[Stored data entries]
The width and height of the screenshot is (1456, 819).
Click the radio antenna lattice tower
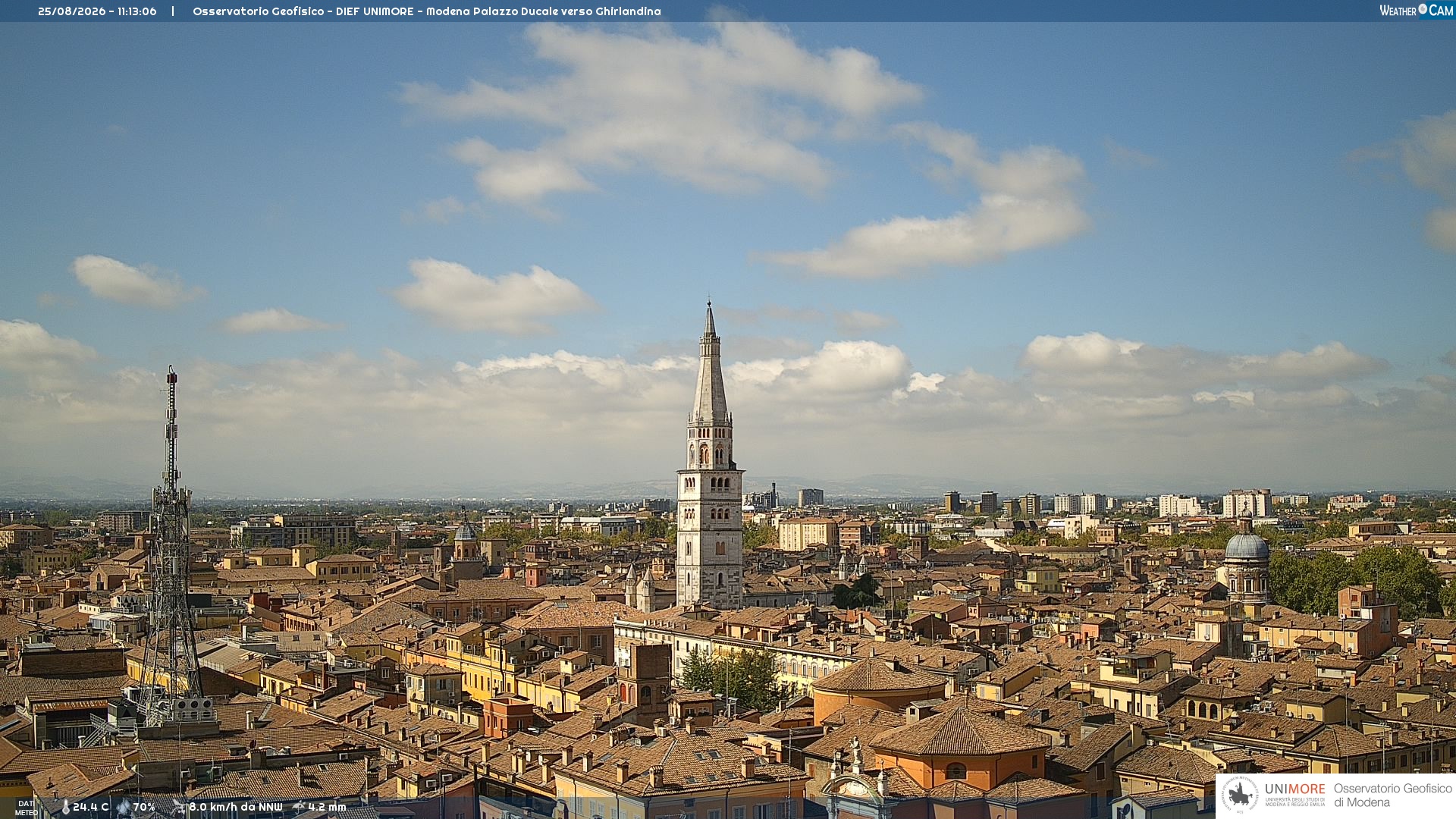(171, 546)

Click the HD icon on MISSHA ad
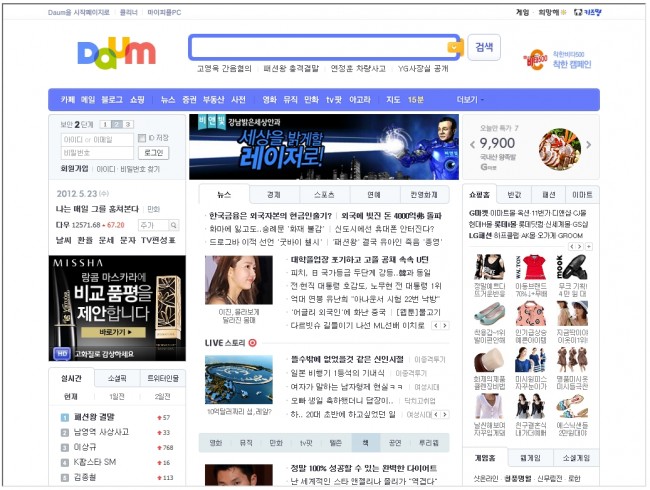(x=61, y=353)
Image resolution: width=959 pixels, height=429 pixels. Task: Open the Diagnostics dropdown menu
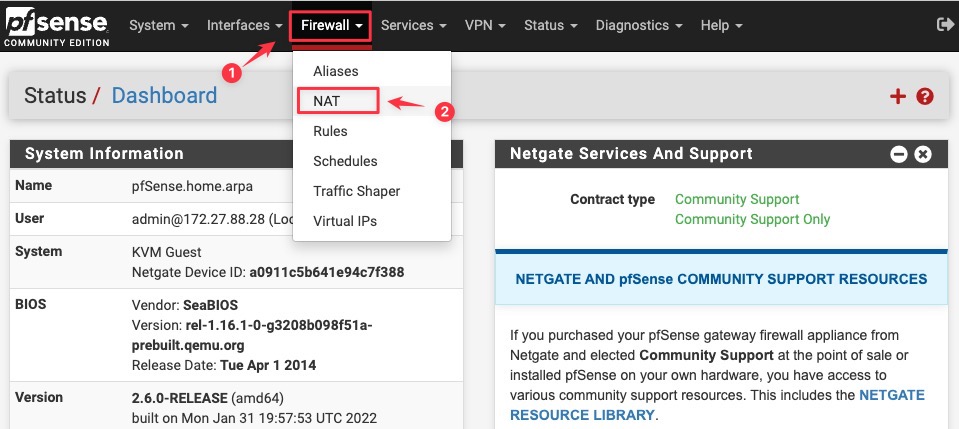pyautogui.click(x=639, y=25)

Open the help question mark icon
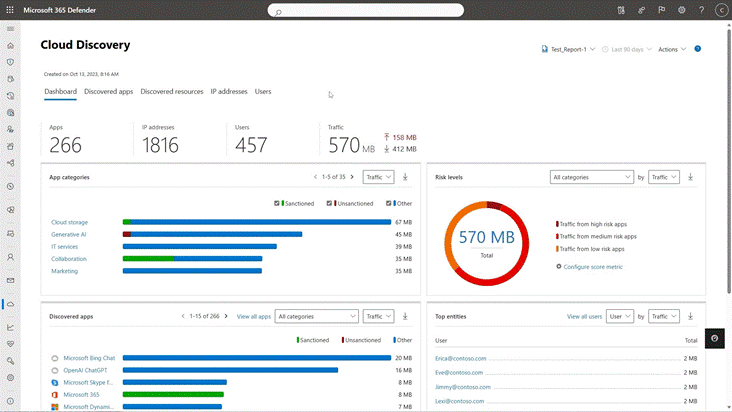click(x=701, y=10)
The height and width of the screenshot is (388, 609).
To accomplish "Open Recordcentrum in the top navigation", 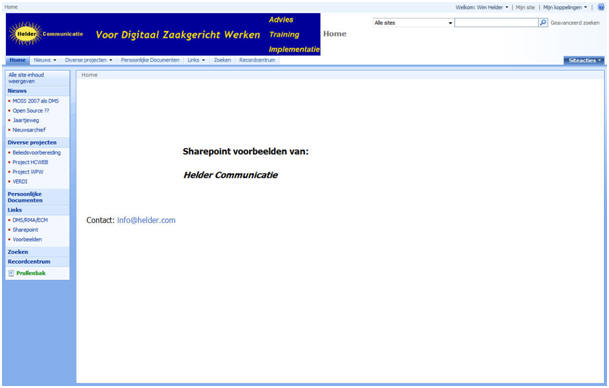I will [257, 60].
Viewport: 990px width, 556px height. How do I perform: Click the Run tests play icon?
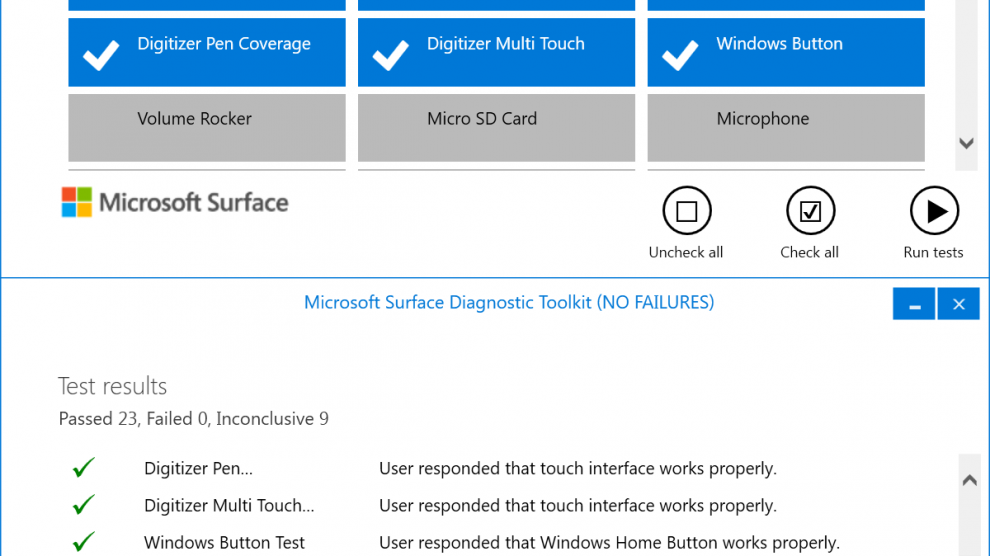tap(934, 211)
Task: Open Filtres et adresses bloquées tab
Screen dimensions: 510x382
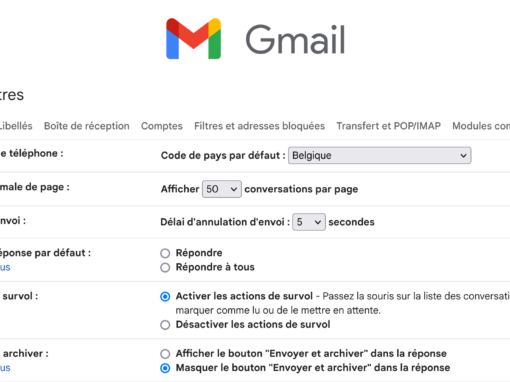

[What needs to be done]:
Return every line above in which the string "screenshot" occurs.

[Answer space]:
The width and height of the screenshot is (1456, 819).
The height and width of the screenshot is (388, 609).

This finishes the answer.